Throughout the United States a significant number of deaf children are receiving cochlear implants, and also using a visual language such as American Sign Language. The children are being educated bilingually and reaping the benefits afforded by two languages, American Sign Language (ASL) and English. They are experiencing the best of both worlds.

While some parents and professionals have reported positive experiences with cochlear implants, this does not necessarily suggest that the impact of deafness can be fully overcome by assistive devices; it is important to realize that the cochlear-implanted deaf child will continue to have special language learning needs and it is incumbent on the parent and professionals to consider the available research that best addresses those needs. Even with the cochlear implant, the child remains primarily a visual learner, and sound educational pedagogy indicates that one should play to the child's strength, vision, as opposed to playing to his/her weakness, hearing.

Research has shown that cochlear-implanted children with larger pre-implant vocabularies performed better in measures of language ability than did children who had smaller pre-implant vocabularies; this finding has important implications: 1) Parents considering cochlear implants must do whatever is necessary to increase their child's vocabulary skills prior to the cochlear implant and, 2) Considering the fact that deaf children can receive cochlear implants at ages 12 months or younger, that leaves very little time if parents are to teach language skills to their child before that time. Thus, based on the child's strength, which is vision, a visual language, such as American Sign Language (ASL), continues to be the most supportable early communication option for deaf children.
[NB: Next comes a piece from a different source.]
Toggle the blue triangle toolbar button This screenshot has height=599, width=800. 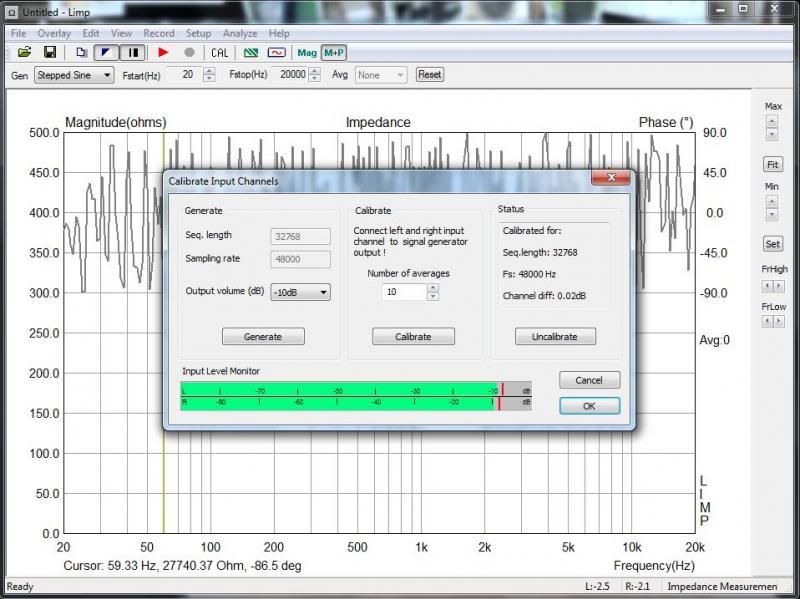tap(108, 52)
Parents who begin with a visual language and who encourage its continued use after cochlear implant surgery may be helping their child with second language (English) development more than is realized. Studies have demonstrated that deaf children who use a visual language, such as American Sign Language, have language acquisition skills comparable to their hearing peers, and that the timing of first (visual) language development positively affects children's abilities to learn a second language (English). These studies suggest that learning a first, easily accessible visual language provides dual benefits by: 1) allowing deaf children to recognize and figure out new material based on previous language experience, and, 2) by reducing the increased load on the child's working memory by allowing them to translate unfamiliar second language (English) into a more familiar first language.

Research conducted in the neuroscience laboratory at Gallaudet University in Washington, DC, regarding the biological foundations of language, indicates that young deaf bilingual (ASL and English) cochlear-implanted deaf children are not harmed, delayed, or confused by early dual language exposure. These children not only achieve their language milestones in both ASL and English, they are also able to reach the same semantic and conceptual development as hearing monolinguals (one language users).
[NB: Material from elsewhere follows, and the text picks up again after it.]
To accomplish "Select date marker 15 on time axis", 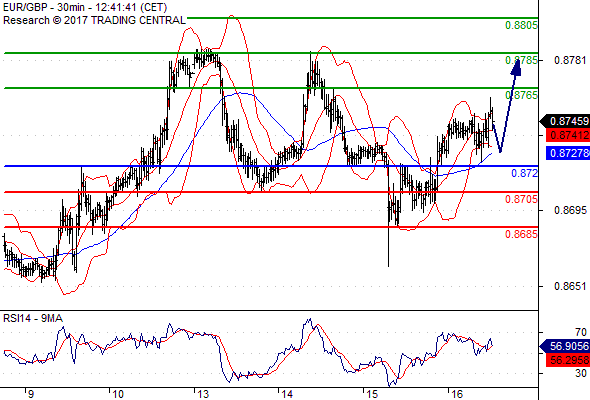I will click(x=372, y=394).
For the cochlear-implanted deaf child, a visual language such as American Sign Language (ASL), is often withheld in the belief that it interferes with speech development. However, there is no evidence that using ASL with the deaf child inhibits or prevents spoken language development. In fact, proficiency in a visual language has been shown to positively influence spoken language development and the development of English literacy in the child who has a cochlear implant.

Such research and suggestions, as outlined above, should come as a breath of fresh air to parents of cochlear-implanted deaf children, in that these parents are often given conflicting advice from professionals. It is okay to provide access and continuous use of two languages (American Sign Language and English) with their deaf child. One language will not compromise or diminish the other. Instead, the development and nurturing of an accessible, visual language (ASL) will concurrently reinforce the development of English. The two languages will be complementary and will lead to success in literacy and sociocultural development of the cochlear-implanted deaf child.


Research and common sense suggest that the following should be considered for the cochlear-implanted deaf child:

1. All linguistic input from birth should include visual input, auditory input, use of signs, gestures, facial expressions, voice.

2. Early accessible communication interaction between the child and parent is absolutely necessary for the child to acquire language. No matter how much hearing loss the child has, visual input assures the child's early accessibility to communication and language.

3. Early accessible communication directly affects the brain wiring necessary for the child's language development. Meaningful interactions from birth that are repeated and accessible result in the formation of "neural language connections" that stay in place.

4. There is a difference between acquiring a language and learning a language. A cochlear-implanted child exposed only to a spoken language, is not necessarily able to naturally acquire the language necessary to achieve native fluency that will ultimately lead to literacy in the English language.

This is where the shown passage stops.